### Listing
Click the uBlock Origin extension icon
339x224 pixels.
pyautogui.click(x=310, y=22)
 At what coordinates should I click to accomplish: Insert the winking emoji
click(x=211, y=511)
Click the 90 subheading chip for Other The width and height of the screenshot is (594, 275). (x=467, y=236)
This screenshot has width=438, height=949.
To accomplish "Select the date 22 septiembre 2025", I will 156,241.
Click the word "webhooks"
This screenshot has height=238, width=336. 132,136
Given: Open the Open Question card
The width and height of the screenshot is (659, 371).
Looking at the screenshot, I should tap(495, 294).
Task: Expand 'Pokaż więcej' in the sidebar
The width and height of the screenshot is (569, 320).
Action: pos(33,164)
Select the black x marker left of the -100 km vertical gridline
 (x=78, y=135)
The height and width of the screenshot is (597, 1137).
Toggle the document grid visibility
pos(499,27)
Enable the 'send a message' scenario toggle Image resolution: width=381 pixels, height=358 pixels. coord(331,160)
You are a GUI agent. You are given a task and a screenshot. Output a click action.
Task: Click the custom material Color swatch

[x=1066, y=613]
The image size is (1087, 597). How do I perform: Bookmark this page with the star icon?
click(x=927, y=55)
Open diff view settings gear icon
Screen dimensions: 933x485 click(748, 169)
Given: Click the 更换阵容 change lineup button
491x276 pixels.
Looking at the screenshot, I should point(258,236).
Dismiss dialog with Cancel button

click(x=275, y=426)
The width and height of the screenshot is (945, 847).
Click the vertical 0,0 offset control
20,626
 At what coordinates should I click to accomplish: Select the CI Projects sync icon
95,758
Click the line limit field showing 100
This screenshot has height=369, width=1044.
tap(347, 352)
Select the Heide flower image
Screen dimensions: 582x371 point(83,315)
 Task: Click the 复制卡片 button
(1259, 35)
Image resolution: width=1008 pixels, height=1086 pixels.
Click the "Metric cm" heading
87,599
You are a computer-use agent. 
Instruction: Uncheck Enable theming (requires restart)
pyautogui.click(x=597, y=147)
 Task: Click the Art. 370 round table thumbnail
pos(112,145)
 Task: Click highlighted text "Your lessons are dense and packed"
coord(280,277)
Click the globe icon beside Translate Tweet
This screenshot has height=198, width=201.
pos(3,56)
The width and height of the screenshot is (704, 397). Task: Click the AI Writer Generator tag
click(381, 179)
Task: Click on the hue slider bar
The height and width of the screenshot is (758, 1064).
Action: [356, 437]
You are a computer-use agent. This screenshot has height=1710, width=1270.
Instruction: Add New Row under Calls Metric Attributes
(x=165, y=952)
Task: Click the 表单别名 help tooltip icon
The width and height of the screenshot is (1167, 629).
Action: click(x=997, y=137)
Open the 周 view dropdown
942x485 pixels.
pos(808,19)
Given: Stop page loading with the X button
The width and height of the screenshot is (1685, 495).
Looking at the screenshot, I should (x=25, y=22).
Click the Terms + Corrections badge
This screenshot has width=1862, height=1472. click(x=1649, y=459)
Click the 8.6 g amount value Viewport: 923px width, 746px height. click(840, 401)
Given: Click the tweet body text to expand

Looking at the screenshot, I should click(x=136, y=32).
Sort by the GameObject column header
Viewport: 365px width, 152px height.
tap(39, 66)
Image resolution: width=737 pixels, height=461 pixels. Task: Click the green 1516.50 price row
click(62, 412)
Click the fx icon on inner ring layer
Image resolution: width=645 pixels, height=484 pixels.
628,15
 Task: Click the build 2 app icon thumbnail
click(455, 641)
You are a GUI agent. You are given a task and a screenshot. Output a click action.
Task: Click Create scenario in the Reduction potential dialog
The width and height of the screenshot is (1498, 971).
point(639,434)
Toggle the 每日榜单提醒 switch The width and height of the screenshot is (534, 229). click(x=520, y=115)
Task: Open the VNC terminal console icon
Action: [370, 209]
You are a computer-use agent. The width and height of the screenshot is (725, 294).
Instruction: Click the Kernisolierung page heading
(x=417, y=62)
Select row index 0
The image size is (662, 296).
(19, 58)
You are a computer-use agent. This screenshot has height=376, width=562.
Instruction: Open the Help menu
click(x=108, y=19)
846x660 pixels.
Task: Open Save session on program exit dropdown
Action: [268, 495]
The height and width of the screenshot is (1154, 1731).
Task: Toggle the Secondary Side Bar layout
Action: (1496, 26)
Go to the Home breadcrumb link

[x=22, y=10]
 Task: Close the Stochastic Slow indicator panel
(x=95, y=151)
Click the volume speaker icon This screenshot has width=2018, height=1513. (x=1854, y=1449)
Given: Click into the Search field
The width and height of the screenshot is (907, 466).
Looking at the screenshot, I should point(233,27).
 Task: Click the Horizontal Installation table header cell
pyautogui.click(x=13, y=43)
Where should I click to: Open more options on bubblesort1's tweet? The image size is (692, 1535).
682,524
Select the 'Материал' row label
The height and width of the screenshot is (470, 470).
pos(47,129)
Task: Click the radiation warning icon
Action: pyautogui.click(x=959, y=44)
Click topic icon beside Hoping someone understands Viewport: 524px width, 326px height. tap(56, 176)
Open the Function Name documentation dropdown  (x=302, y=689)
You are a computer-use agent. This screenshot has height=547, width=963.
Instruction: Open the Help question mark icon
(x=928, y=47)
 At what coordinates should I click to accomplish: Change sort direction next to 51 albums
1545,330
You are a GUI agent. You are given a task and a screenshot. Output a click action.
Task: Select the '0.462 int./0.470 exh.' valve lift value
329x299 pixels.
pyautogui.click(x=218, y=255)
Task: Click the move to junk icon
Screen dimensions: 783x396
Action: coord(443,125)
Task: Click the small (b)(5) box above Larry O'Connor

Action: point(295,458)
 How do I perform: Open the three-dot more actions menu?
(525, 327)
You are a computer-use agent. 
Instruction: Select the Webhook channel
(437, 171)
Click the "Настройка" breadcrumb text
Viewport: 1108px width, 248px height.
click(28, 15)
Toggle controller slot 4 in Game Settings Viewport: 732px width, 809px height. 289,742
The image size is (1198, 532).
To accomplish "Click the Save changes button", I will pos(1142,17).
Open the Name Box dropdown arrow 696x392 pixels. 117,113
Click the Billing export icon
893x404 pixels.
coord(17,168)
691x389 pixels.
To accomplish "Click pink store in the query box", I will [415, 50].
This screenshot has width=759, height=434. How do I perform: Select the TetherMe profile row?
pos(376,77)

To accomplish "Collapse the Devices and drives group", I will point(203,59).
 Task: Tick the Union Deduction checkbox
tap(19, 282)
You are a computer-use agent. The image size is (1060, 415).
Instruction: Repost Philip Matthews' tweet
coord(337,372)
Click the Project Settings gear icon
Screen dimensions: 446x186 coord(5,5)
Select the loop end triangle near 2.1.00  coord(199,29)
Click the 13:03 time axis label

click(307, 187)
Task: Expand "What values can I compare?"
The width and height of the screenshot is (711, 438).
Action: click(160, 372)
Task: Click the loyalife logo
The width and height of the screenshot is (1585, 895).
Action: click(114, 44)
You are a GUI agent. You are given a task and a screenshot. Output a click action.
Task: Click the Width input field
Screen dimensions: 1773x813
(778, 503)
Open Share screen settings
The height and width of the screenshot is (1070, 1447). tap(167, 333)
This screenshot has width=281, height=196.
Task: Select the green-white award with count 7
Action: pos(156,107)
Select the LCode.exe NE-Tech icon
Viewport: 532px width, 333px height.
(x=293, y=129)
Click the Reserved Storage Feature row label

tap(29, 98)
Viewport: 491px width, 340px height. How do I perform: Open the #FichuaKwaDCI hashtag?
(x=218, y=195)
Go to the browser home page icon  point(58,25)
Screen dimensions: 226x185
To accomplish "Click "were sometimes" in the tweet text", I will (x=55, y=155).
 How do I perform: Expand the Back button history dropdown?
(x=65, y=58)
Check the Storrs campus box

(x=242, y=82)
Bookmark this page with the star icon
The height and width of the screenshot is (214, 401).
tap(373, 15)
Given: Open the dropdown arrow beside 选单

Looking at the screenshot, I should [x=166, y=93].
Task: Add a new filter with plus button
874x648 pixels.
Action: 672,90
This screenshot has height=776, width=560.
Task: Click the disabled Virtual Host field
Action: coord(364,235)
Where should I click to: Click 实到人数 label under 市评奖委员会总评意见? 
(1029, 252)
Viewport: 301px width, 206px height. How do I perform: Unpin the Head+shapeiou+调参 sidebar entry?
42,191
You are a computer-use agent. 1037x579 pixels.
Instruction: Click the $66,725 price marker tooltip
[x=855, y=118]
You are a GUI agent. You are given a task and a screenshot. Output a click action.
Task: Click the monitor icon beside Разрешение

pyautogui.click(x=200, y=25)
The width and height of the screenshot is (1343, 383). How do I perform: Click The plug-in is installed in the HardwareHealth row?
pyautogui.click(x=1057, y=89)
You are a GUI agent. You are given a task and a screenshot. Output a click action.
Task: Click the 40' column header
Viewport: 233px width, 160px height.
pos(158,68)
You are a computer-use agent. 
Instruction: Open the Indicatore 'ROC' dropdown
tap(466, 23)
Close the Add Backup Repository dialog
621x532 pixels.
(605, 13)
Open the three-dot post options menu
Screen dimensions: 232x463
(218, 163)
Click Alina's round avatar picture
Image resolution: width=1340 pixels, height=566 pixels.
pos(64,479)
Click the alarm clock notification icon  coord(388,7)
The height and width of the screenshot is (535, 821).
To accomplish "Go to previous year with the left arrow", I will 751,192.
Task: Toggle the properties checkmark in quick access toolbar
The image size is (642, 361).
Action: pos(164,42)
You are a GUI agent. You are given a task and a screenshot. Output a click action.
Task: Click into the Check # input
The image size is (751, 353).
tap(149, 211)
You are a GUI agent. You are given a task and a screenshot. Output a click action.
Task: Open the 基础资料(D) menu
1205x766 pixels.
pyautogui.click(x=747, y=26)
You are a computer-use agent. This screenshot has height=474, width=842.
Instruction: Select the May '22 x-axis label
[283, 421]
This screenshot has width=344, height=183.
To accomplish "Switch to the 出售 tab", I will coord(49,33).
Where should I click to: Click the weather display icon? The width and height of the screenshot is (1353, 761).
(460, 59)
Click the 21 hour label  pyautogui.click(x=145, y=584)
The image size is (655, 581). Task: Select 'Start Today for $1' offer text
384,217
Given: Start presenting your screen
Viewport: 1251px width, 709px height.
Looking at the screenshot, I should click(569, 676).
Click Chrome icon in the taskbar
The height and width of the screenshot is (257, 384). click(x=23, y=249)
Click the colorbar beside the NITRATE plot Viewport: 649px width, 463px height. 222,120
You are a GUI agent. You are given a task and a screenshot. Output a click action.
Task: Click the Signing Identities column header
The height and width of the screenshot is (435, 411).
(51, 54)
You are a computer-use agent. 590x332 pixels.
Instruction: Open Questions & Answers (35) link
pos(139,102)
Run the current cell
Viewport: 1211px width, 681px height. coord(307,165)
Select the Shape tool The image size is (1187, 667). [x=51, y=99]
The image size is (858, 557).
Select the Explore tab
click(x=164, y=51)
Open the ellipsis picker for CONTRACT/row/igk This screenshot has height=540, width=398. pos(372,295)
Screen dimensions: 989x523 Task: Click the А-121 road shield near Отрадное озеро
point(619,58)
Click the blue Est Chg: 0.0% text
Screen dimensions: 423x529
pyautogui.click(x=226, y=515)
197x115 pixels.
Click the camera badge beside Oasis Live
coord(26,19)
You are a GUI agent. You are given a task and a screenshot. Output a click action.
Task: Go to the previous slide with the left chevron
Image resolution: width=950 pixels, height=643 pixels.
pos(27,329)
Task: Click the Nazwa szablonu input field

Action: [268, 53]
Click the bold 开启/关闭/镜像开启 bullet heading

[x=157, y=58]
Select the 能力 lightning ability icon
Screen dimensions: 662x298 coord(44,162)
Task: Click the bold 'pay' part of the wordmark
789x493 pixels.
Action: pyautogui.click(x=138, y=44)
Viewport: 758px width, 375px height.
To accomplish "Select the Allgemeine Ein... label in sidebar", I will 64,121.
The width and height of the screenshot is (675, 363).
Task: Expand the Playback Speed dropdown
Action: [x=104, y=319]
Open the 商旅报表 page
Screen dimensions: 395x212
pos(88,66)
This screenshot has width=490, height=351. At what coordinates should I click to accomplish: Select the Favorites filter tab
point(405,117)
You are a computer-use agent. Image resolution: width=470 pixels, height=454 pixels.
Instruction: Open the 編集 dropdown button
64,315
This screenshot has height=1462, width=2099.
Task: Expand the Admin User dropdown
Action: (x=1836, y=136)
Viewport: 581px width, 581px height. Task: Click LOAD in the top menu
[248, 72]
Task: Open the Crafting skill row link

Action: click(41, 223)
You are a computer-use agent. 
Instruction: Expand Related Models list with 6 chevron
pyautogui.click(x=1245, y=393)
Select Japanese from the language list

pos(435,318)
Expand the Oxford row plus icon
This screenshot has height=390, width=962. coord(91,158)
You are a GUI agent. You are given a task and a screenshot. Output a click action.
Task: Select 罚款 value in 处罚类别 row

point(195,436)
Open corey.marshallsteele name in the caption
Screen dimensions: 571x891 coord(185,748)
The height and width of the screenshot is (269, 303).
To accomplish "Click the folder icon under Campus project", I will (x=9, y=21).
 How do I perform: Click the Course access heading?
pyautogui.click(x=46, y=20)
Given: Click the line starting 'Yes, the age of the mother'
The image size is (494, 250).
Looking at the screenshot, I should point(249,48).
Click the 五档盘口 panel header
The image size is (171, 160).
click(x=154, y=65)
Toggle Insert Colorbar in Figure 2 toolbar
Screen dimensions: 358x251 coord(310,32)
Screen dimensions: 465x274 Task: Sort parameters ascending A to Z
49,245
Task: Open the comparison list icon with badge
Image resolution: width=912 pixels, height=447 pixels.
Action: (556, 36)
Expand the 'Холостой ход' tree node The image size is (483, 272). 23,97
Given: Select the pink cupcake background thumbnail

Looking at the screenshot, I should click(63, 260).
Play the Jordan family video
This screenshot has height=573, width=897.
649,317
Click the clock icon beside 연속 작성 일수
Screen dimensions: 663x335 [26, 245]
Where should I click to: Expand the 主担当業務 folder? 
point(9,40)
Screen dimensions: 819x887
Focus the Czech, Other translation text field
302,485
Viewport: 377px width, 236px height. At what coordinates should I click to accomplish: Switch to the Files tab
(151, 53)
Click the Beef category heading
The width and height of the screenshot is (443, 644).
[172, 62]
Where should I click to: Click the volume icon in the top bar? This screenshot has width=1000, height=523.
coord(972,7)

### Your instructions
Write out everything from the line that contains "Toggle controller slot" down to the line that contains "coord(337,372)", including both of those lines, reproducing each one exactly.

### Worked answer
Toggle controller slot 4 in Game Settings Viewport: 732px width, 809px height. 289,742
The image size is (1198, 532).
To accomplish "Click the Save changes button", I will pos(1142,17).
Open the Name Box dropdown arrow 696x392 pixels. 117,113
Click the Billing export icon
893x404 pixels.
coord(17,168)
691x389 pixels.
To accomplish "Click pink store in the query box", I will [415, 50].
This screenshot has width=759, height=434. How do I perform: Select the TetherMe profile row?
pos(376,77)

To accomplish "Collapse the Devices and drives group", I will point(203,59).
 Task: Tick the Union Deduction checkbox
tap(19, 282)
You are a computer-use agent. The image size is (1060, 415).
Instruction: Repost Philip Matthews' tweet
coord(337,372)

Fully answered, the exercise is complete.